Knowledge graphs offer a promising solution by enabling semantic modeling of enterprise capabilities, relationships, and context. They support interoperability with standards such as RDF and Schema.org and allow multi-conditional querying that can surface hidden connections. Recent research has begun to explore knowledge graphs in supply chains, but most contributions remain partial or domain generic. For example, Zhou et al. [27] proposed a supply chain knowledge graph for market convergence prediction, employing representation learning to infer macro-level trends. While methodologically sound, their work remains focused on high-level markets and does not address regional implementation, SME discoverability, or semantic web alignment. Other studies have leveraged zero-shot frameworks combining knowledge graphs with large language models (LLMs) to map complex, multi-tiered dependencies in electric vehicle supply chains [28]. While these systems map multi-tiered dependencies and support intelligent querying using language models, they do not incorporate RDF or Schema.org, and the design assumes access to extensive enterprise data, limiting their utility for SMEs.
Düggelin and Laurenzi [29] developed an ontology-driven decision support system for risk analysis using knowledge graphs, validated through domain expert review. While demonstrating strong knowledge modeling practices, their approach focuses on organizational-level risk rather than SME integration or semantic interoperability. Tu et al. [30] applied graph neural networks (GNNs) to a large-scale automotive supply chain knowledge graph for supplier recommendation. Their system showed superior predictive accuracy compared to non-graph methods, but it does not address dynamic querying, RDF compliance, or regional contexts, and SMEs remain underrepresented. Karam et al. [31] proposed a hybrid framework combining knowledge graphs and Bayesian networks for bottleneck detection. While novel in combining structural and probabilistic models, it lacks a schema for supplier discovery or semantic querying.
Kosasih et al. [32] advanced the field by applying GNNs for risk propagation and reasoning over supply chain knowledge graphs. They encode complex inter-firm relationships and use GNN-based link prediction to surface hidden vulnerabilities. However, their system does not address how such knowledge graphs are constructed, semantically modeled, or deployed in web-based regional applications. Similarly, the distant supervision method proposed by Huang et al. [33] focuses on automated knowledge extraction for supply chain knowledge graphs, using natural language processing (NLP) and relation extraction to build graphs from text. While critical for scalability, the method does not extend to RDF or Schema.org alignment, nor is it embedded in an end-user system for SME discovery or regional graph querying.
Several recent works leave gaps relevant to SME-focused supply chain resilience. Rolli et al. [34] introduced an axiomatic RDF-based knowledge graph for Industry 4.0, but their work remains conceptual and lacks SME-focused implementation and supplier discovery features. Saidi et al. [35] developed reconfigurable supply chain models leveraging semantic technologies, but these remain largely theoretical and do not address SME integration. Similarly, Di Pierro [36] proposed ontology-enriched graph databases without validation in real supply chain applications.
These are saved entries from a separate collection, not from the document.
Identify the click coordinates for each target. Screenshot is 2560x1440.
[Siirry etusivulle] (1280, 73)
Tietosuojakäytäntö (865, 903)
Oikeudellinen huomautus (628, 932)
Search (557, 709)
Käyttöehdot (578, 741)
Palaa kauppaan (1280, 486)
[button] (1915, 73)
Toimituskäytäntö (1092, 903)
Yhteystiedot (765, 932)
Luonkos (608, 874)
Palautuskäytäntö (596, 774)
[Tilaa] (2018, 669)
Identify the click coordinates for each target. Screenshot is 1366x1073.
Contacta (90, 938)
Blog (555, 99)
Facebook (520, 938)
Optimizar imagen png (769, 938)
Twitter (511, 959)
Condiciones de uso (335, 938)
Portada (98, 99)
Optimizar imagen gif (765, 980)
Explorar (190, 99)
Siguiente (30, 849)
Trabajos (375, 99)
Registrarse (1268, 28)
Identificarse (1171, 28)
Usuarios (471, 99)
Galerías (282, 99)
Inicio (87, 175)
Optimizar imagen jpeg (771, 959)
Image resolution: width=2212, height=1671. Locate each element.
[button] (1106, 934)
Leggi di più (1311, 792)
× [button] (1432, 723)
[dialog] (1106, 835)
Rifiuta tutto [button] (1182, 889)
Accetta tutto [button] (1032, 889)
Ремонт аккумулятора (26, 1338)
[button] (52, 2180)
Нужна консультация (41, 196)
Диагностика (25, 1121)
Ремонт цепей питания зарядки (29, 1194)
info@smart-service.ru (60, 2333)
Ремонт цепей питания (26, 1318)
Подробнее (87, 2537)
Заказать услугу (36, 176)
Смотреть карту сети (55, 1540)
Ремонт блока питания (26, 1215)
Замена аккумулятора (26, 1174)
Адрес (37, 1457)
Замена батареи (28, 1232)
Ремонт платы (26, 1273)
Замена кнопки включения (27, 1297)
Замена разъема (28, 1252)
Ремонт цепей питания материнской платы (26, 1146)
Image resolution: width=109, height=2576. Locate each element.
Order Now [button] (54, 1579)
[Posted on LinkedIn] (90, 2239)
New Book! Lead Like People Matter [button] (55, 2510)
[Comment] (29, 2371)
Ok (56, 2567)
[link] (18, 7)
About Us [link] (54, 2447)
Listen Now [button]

McEachen and Lewis [37] advanced spatial knowledge interoperability, and Thakker [38] investigated RDF–property graph translation, but both contributions are outside the scope of SME supply chains.
Earlier foundational works such as Shadkam [39], Petersen et al. [40], and Grangel-González [41] established semantic integration approaches in supplier selection and Industry 4.0 contexts. Complementing these, Petersen et al. [42] demonstrated an RDF-based information model for manufacturing companies, showing how enterprise and asset data can be exposed via RDF vocabularies and queried using SPARQL. Ameri et al. [43] applied an ontological RDF in agri-food supply chains to support traceability, validating semantic modeling and query execution in real-world contexts. Similarly, Petersen et al. [44] developed a federated, semantics-based supply chain analytics framework using SCORVoc RDF vocabularies and distributed SPARQL queries. While these studies provide concrete industrial applications of RDF in supply chain contexts, they remain disconnected from dynamic web deployment, Schema.org compliance, and SME-focused supplier discovery, motivating the distinct contributions of this work.
To systematically compare these contributions, Table 1 summarizes their core features, focus areas, and limitations relative to the proposed framework. The format of Table 1 is adapted from [45,46] to clearly present a comparative analysis of prior works and highlight the novelty of this study. This analysis reveals persistent gaps, notably in SME integration, dynamic querying capabilities, semantic modeling, and real-world application. Most prior works remain conceptual, lack SME focus, and do not adopt dynamic querying or semantic modeling standards such as RDF or Schema.org. Furthermore, they seldom demonstrate real-world deployment or validation, limiting their practical impact. The proposed research addresses these gaps by integrating semantic structuring, dynamic querying, SME-focused design, and real-world application within a domain-specific context.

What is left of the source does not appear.